— Written exercise —
Could you reproduce the rows word for word, starting at the line containing "You are a computer-use agent. Image resolution: width=1448" and stopping after the line containing "pos(728,451)"?

[Data records]
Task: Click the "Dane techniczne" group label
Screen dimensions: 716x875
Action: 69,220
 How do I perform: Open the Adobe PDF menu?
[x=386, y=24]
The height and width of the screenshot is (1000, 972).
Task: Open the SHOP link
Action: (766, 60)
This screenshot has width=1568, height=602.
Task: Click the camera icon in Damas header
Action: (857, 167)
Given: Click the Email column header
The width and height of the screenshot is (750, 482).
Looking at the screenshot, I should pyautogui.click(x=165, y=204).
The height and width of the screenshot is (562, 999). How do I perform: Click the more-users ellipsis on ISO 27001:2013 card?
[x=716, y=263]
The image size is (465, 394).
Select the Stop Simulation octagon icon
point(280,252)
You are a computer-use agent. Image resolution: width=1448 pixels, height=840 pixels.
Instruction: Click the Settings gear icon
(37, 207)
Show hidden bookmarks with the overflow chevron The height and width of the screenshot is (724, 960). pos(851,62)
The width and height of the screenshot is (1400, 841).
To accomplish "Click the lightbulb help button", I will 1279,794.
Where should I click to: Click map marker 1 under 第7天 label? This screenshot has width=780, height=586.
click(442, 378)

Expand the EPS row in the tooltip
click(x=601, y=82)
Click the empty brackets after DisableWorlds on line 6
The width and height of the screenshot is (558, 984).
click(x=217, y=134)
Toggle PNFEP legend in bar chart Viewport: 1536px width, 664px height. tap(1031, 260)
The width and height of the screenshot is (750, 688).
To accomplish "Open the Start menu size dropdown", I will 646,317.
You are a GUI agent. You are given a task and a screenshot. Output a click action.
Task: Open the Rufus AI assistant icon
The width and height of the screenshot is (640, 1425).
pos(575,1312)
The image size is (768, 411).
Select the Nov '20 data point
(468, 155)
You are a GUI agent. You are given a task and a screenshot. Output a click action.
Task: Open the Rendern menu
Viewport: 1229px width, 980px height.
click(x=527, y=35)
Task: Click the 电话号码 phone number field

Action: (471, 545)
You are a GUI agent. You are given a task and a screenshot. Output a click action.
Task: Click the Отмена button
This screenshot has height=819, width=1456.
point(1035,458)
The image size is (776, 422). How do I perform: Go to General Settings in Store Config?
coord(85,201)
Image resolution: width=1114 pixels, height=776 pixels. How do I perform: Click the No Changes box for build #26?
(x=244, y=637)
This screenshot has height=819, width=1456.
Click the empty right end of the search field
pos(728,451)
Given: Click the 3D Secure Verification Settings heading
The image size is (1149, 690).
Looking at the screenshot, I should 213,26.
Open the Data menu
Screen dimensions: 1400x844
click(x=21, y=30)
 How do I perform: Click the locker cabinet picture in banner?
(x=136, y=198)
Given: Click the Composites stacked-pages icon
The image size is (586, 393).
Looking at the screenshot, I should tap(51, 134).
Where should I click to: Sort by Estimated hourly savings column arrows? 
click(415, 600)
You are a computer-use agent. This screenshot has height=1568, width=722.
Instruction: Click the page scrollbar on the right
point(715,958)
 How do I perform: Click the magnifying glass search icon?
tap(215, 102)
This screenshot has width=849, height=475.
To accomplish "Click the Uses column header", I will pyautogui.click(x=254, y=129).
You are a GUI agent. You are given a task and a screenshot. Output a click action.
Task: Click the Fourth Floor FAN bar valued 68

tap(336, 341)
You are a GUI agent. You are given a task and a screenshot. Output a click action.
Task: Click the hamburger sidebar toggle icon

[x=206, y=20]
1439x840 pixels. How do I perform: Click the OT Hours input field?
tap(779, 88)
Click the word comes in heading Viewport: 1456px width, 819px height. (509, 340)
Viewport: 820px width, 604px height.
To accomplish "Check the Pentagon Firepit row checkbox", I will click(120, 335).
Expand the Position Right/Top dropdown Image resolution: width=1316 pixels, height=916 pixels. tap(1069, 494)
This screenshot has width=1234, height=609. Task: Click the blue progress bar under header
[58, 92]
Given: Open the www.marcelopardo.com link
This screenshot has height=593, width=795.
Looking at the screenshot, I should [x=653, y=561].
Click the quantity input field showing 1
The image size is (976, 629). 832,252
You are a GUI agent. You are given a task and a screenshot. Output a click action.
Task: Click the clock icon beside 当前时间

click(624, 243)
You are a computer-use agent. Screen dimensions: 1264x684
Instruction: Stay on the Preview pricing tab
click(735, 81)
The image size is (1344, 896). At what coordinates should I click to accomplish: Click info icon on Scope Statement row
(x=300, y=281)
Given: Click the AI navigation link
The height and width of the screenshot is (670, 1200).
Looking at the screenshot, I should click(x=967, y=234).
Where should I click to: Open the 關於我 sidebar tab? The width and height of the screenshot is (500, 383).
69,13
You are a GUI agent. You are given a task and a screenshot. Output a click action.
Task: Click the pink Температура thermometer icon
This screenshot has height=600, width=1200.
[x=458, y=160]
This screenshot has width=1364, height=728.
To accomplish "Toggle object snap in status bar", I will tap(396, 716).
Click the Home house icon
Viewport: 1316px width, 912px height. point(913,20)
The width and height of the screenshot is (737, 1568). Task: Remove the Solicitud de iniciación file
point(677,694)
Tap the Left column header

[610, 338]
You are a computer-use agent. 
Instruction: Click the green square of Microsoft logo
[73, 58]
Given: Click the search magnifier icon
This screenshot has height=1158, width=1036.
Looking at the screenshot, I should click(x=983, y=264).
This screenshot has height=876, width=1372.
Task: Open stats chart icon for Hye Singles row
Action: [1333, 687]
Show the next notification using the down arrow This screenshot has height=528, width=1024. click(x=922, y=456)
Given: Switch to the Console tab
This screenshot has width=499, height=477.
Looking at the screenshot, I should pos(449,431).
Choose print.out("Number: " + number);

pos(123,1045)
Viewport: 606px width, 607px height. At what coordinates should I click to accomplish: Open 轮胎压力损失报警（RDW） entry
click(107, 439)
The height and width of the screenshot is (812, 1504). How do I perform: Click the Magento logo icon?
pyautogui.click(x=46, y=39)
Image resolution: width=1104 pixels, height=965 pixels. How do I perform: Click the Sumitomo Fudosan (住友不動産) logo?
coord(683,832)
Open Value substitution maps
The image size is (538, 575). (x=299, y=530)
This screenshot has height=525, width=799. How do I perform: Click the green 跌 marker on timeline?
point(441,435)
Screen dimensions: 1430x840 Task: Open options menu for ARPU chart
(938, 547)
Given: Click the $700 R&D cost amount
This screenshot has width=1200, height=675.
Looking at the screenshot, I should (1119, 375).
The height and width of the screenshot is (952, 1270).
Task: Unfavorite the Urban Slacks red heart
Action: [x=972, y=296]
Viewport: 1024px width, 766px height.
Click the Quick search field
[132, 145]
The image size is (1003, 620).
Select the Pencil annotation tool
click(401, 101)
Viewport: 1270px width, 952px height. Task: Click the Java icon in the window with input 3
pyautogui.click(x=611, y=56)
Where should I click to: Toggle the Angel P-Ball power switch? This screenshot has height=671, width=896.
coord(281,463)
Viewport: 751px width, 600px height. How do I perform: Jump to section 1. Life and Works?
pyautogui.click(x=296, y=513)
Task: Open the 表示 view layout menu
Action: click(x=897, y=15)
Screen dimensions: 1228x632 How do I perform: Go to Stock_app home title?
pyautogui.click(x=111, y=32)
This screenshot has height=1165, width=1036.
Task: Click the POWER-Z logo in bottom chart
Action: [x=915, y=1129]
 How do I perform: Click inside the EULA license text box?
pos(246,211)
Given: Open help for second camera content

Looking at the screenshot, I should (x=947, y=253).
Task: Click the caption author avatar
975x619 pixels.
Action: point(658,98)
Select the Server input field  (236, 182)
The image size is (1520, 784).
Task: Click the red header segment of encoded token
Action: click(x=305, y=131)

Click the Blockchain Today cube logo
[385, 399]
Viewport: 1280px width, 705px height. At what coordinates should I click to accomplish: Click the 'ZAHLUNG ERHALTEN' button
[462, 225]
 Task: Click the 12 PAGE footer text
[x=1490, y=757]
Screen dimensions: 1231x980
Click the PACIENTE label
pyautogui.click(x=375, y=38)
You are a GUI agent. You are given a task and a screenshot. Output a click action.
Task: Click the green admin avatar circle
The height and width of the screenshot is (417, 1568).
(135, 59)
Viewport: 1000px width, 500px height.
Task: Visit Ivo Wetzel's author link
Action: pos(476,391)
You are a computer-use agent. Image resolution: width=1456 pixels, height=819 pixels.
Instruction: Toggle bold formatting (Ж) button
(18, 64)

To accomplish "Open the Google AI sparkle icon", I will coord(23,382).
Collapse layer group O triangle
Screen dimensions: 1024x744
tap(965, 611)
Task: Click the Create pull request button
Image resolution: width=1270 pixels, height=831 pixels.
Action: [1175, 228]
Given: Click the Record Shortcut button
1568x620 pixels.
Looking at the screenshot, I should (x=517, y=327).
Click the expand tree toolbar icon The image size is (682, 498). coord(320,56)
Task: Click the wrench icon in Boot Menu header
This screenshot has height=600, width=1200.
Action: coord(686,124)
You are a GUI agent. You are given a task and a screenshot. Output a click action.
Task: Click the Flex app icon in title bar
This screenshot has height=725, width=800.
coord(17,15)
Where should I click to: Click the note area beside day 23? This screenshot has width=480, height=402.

— Exercise result —
You are a computer-use agent. Image resolution: width=1448 pixels, height=840 pixels.
Instruction: Click the Settings gear icon
(37, 207)
Show hidden bookmarks with the overflow chevron The height and width of the screenshot is (724, 960). pos(851,62)
The width and height of the screenshot is (1400, 841).
To accomplish "Click the lightbulb help button", I will 1279,794.
Where should I click to: Click map marker 1 under 第7天 label? This screenshot has width=780, height=586.
click(442, 378)

Expand the EPS row in the tooltip
click(x=601, y=82)
Click the empty brackets after DisableWorlds on line 6
The width and height of the screenshot is (558, 984).
click(x=217, y=134)
Toggle PNFEP legend in bar chart Viewport: 1536px width, 664px height. tap(1031, 260)
The width and height of the screenshot is (750, 688).
To accomplish "Open the Start menu size dropdown", I will 646,317.
You are a GUI agent. You are given a task and a screenshot. Output a click action.
Task: Open the Rufus AI assistant icon
The width and height of the screenshot is (640, 1425).
pos(575,1312)
The image size is (768, 411).
Select the Nov '20 data point
(468, 155)
You are a GUI agent. You are given a task and a screenshot. Output a click action.
Task: Open the Rendern menu
Viewport: 1229px width, 980px height.
click(x=527, y=35)
Task: Click the 电话号码 phone number field

Action: (471, 545)
You are a GUI agent. You are given a task and a screenshot. Output a click action.
Task: Click the Отмена button
This screenshot has height=819, width=1456.
point(1035,458)
The image size is (776, 422). How do I perform: Go to General Settings in Store Config?
coord(85,201)
Image resolution: width=1114 pixels, height=776 pixels. How do I perform: Click the No Changes box for build #26?
(x=244, y=637)
This screenshot has height=819, width=1456.
Click the empty right end of the search field
pos(728,451)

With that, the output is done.